4. Pour justifier de l’urgence à suspendre la décision lui refusant la délivrance d’un alignement individuel, Mme A soutient que ce refus compromet la protection de sa fille, âgée de 67 ans et qui vit seule. Elle se prévaut de deux évènements dont une tentative d’intrusion dans le domicile de sa fille et d’un vol.
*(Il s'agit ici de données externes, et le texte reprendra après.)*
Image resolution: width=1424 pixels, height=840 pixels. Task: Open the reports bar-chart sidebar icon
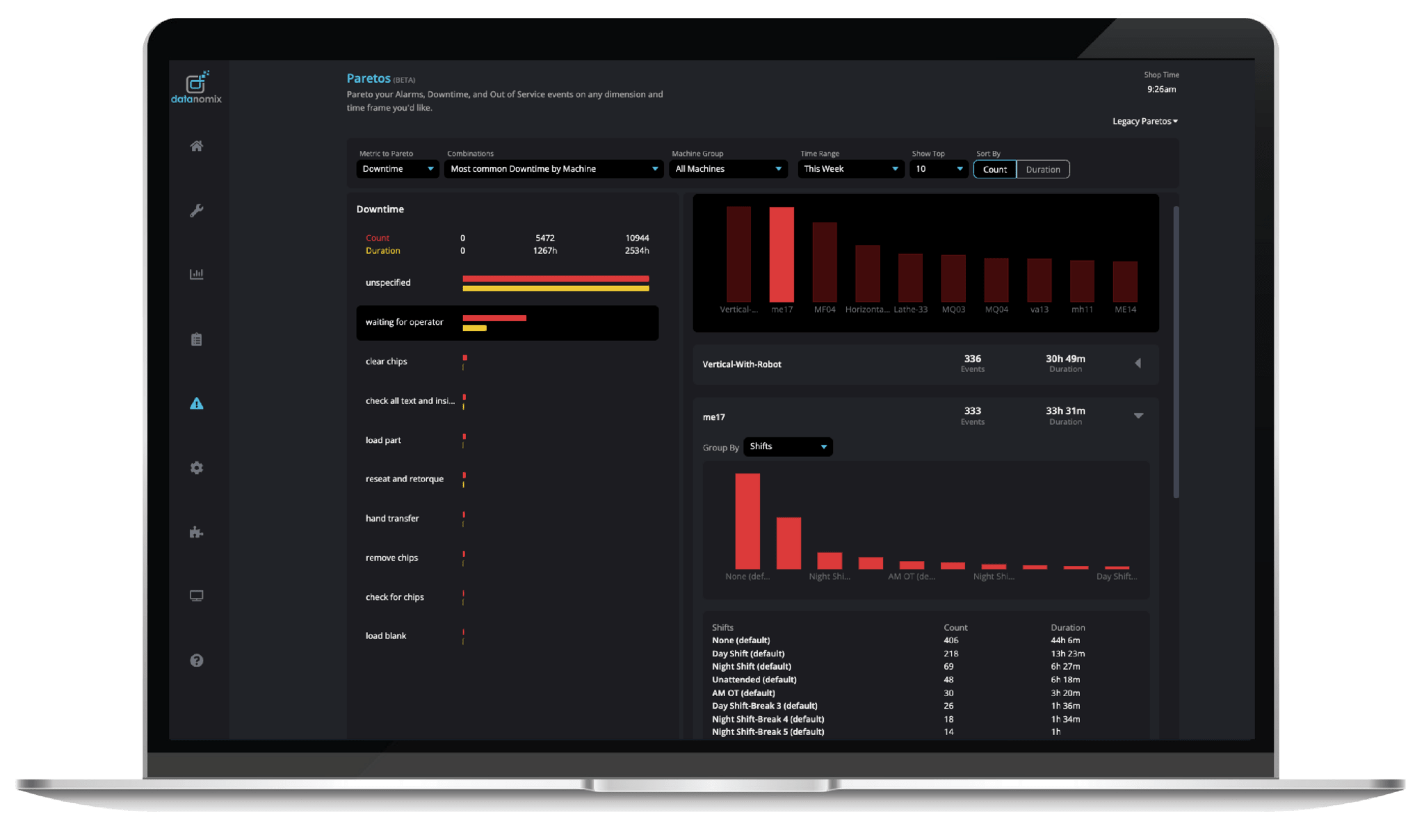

Toutefois, il ressort des pièces du dossier et notamment du procès-verbal de la compagnie de gendarmerie départementale de Lesparre-Médoc du 11 mars 2024 que les faits évoqués ont eu lieu en mars 2024. Ainsi, la requérante ne peut utilement se prévaloir, pour justifier, en mai 2025, de l’urgence à suspendre la décision de refus d’alignement individuel, de ce que ces agissements auraient des conséquences graves sur la sécurité de sa fille, et constitueraient une circonstance particulière de nature à établir l’existence d’une situation d’urgence, laquelle ne résulte pas de la nature et de la portée de la décision attaquée. Dans ces conditions, au vu des seuls éléments contenus dans sa requête, la requérante ne caractérise pas la nécessité pour elle de bénéficier, à très bref délai, d’une mesure provisoire dans l’attente de la décision juridictionnelle statuant sur la légalité de la décision litigieuse. La condition d’urgence requise par les dispositions précitées de l’article L. 521-1 du code de justice administrative ne peut dès lors être regardée comme remplie. Par suite, il y a lieu de faire application de l’article L. 522-3 du même code et de rejeter les conclusions de la requête présentées aux fins de suspension, et par voie de conséquence, celles présentées aux fins d’injonction.
O R D O N N E :
Article 1er : La requête n° 2503248 présentée par Mme A est rejetée.
Article 2 : La présente ordonnance sera notifiée à Mme B A.
Copie sera transmise pour information au maire de Saint-Laurent-Médoc.
Fait à Bordeaux, le 28 mai 2025
La juge des référés,
N. Gay
La République mande et ordonne au préfet de la Gironde en ce qui le concerne, ou à tous commissaires de justice à ce requis, en ce qui concerne les voies de droit commun contre les parties privées, de pourvoir à l’exécution de la présente ordonnance.